Security Update 2019-001 for macOS Sierra & HighSierra — tidbits.com/…
Safari 12.0.3 for macOS Sierra & High Sierra — tidbits.com/…
Drupal have fixed critical bugs in the 7.x, 8.5.x, and 8.6.x branches of their CMS — www.us-cert.gov/…
Notable News
🇺🇸 The CISA (the Cybersecurity and Infrastructure Security Agency under the DHS) issued their first Emergency Directive, ordering all government agencies to take immediate action to protect their DNS records:
🇺🇸 The government shutdown has resulted in security certificates not getting renewed before they expire on a number of government websites. On sites that enable HSTS (HTTP Strict Transport Security), which should be most of them, this results in security errors users cannot get past — nakedsecurity.sophos.com/…

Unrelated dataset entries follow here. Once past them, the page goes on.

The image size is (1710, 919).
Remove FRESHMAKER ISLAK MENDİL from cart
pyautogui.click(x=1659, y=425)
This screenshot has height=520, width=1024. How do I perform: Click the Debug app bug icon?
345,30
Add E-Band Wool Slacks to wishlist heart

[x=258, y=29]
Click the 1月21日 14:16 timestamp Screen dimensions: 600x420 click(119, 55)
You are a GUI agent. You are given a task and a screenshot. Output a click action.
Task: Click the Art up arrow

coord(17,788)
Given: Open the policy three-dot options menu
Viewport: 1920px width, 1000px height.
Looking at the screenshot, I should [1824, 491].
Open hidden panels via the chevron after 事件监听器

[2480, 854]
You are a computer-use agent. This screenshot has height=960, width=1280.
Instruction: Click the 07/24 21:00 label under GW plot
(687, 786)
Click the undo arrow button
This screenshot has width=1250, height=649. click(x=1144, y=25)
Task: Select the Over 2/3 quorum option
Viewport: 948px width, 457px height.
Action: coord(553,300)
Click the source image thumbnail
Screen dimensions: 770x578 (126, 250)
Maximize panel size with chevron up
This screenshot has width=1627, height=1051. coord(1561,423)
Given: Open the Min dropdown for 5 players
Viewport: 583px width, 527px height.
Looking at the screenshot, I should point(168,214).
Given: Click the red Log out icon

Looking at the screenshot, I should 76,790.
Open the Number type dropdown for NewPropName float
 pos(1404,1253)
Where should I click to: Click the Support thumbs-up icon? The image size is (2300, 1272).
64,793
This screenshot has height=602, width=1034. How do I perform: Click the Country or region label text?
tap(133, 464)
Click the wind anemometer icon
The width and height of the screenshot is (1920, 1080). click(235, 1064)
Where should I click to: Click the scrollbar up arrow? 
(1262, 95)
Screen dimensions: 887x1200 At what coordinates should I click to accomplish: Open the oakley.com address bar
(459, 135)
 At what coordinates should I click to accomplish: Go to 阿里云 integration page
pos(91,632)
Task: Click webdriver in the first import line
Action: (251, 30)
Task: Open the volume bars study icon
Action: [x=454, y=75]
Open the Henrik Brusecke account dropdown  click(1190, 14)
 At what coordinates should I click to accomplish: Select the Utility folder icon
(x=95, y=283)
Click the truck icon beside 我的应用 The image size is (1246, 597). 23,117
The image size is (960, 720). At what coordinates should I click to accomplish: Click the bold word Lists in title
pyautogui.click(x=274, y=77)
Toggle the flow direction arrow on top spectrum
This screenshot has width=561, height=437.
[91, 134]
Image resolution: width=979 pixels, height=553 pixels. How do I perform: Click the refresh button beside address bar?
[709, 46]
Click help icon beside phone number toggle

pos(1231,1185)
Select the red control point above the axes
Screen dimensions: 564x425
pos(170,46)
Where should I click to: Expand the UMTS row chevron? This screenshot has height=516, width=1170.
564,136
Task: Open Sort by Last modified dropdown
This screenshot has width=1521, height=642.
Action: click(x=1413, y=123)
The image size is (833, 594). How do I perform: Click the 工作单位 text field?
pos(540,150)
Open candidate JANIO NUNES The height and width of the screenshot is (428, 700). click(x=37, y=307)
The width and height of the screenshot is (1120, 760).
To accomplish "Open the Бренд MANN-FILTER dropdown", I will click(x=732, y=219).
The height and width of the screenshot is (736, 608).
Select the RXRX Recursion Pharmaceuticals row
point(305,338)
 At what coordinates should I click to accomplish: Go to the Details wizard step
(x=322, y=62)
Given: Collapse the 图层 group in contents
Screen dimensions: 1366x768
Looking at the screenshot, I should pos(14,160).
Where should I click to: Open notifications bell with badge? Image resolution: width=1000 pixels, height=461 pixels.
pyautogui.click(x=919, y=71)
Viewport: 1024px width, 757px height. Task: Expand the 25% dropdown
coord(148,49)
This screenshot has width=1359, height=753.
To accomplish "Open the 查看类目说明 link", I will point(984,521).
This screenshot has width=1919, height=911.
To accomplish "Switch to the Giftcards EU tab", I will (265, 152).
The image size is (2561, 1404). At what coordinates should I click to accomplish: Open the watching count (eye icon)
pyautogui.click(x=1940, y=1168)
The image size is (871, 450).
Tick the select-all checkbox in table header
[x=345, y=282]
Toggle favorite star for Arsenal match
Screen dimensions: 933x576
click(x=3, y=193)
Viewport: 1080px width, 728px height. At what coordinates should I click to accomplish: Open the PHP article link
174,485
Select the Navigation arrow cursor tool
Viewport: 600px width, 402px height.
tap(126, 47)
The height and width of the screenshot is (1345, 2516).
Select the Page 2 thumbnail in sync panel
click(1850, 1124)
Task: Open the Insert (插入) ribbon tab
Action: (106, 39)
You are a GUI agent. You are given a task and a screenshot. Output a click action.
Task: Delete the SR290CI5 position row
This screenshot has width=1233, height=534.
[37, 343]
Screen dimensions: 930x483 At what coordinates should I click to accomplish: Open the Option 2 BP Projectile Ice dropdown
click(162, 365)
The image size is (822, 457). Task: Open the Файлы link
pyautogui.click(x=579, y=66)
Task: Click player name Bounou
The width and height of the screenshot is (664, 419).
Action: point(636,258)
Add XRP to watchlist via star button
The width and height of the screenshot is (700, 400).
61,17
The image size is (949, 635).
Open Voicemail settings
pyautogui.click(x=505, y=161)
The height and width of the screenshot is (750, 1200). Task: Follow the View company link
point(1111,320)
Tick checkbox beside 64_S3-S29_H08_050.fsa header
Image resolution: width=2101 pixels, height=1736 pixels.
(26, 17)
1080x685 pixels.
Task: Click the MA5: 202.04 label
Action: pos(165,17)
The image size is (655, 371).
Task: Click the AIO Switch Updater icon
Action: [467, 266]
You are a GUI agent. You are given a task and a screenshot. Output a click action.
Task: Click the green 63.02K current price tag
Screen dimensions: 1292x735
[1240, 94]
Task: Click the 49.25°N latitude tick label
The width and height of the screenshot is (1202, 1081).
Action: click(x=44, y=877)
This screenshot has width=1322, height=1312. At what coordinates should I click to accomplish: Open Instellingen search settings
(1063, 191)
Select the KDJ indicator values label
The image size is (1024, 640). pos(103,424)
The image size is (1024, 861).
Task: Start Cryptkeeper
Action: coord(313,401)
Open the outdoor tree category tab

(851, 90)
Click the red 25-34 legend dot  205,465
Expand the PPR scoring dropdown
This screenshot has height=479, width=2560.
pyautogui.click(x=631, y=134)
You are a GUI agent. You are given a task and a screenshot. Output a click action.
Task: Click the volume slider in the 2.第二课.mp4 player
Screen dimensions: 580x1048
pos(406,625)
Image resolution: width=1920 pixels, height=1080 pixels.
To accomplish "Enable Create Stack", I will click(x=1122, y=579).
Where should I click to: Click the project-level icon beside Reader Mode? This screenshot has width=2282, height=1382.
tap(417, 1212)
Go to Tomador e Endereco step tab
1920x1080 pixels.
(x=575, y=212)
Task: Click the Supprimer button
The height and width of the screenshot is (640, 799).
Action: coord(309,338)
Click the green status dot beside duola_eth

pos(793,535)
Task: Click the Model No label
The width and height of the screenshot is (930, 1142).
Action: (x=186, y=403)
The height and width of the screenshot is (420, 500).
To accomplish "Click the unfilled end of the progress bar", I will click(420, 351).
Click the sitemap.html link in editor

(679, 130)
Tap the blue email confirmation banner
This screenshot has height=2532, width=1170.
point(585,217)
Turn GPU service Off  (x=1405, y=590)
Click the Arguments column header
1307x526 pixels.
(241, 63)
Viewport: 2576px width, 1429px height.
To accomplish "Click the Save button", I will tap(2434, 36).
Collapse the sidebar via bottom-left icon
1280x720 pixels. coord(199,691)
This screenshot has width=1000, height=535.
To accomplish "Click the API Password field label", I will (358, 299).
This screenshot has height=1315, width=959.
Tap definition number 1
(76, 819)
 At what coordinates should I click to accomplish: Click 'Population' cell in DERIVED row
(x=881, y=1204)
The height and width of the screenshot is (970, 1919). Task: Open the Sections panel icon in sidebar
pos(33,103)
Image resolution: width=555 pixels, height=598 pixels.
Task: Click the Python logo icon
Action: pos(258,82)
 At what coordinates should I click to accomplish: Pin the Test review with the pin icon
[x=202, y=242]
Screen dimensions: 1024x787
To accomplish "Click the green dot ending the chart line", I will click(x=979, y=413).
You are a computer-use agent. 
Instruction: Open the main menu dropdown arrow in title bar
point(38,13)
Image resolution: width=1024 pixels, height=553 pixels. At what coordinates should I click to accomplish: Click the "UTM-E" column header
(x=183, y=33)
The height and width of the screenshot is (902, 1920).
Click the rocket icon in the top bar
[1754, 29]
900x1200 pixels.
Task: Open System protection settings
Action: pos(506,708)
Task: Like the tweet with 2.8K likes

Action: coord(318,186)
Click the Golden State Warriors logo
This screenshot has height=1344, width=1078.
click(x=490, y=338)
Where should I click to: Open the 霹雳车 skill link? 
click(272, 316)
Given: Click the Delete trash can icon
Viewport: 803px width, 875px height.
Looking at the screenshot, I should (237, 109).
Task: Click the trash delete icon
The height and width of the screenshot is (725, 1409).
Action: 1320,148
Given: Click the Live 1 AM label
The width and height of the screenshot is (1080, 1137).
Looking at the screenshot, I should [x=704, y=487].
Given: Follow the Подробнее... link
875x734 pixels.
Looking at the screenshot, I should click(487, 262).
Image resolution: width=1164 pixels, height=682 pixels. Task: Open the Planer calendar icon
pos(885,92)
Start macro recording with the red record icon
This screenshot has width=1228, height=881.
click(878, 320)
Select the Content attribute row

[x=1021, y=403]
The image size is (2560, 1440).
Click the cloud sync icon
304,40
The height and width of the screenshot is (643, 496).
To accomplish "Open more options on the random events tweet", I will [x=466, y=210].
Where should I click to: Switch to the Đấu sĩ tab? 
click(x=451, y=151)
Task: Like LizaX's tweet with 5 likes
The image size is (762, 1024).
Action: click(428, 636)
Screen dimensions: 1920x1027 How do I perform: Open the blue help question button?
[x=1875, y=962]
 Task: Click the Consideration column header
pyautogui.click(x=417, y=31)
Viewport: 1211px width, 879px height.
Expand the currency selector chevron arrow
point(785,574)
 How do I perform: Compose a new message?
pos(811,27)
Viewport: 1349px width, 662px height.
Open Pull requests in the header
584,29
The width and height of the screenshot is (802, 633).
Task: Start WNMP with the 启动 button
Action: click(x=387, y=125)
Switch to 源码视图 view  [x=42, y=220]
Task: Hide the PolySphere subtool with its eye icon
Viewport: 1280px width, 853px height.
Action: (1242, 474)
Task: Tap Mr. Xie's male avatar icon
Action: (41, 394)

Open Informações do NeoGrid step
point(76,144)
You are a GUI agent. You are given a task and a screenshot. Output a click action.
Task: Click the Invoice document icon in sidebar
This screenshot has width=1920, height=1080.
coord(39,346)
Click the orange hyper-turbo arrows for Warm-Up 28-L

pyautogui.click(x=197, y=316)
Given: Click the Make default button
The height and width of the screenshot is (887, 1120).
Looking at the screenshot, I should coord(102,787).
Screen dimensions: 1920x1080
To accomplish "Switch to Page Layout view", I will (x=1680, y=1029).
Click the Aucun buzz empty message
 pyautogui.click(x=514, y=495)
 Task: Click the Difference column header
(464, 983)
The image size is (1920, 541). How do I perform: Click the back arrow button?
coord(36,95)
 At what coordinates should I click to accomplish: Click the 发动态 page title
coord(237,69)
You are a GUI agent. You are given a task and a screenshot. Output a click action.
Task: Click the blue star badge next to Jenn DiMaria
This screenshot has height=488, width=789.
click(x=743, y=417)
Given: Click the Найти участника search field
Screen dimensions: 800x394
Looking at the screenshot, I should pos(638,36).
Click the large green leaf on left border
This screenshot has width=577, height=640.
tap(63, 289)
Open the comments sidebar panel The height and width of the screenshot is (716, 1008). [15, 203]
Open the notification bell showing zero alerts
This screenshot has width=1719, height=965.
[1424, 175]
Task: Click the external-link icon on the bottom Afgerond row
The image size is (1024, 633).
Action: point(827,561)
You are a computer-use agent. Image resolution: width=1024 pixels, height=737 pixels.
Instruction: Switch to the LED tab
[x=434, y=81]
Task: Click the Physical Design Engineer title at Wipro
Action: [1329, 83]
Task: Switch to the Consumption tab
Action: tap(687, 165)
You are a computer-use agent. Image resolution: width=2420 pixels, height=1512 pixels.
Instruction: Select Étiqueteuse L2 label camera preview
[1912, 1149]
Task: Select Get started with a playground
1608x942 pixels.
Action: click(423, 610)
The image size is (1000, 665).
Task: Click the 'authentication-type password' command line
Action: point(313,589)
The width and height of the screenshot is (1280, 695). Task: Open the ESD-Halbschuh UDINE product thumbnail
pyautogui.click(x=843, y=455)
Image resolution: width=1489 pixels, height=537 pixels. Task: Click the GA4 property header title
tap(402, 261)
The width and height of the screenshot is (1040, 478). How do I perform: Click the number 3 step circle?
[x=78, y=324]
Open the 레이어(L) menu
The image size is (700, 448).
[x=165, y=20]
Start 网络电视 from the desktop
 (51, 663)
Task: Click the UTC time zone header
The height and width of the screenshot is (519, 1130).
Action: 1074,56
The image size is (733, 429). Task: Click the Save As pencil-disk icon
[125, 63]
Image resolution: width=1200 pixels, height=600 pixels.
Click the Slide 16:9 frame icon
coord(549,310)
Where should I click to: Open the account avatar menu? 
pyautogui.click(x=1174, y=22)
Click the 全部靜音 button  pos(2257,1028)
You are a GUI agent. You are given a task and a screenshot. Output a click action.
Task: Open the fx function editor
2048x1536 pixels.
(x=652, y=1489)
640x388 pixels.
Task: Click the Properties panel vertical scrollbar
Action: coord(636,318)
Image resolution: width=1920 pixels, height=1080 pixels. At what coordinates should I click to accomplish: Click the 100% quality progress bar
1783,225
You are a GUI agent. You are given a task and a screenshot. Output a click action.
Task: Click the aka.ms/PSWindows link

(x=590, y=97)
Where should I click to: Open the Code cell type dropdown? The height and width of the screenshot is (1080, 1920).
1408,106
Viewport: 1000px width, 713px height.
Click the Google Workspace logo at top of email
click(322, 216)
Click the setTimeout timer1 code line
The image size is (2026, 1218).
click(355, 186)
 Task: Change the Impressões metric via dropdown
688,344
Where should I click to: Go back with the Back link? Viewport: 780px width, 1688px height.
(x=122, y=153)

🇺🇸 The Supreme Court has rejected taking up the Yelp case, allowing the lower-court’s ruling that the company is not liable for defamatory comments published on the service to stand. Had this case gone ahead it could have threatened the safe harbour that makes it viable for review services like Yelp to continue to exist — nakedsecurity.sophos.com/…
🇺🇸 A federal judge has ruled against a warrant that requested the right to seize all phones found at a property, regardless of who owned them, and force their owners to unlock them using biometrics. The judge described the request as over-broad and violating the 4th and 5th amendments to the US constitution — arstechnica.com/… & nakedsecurity.sophos.com/…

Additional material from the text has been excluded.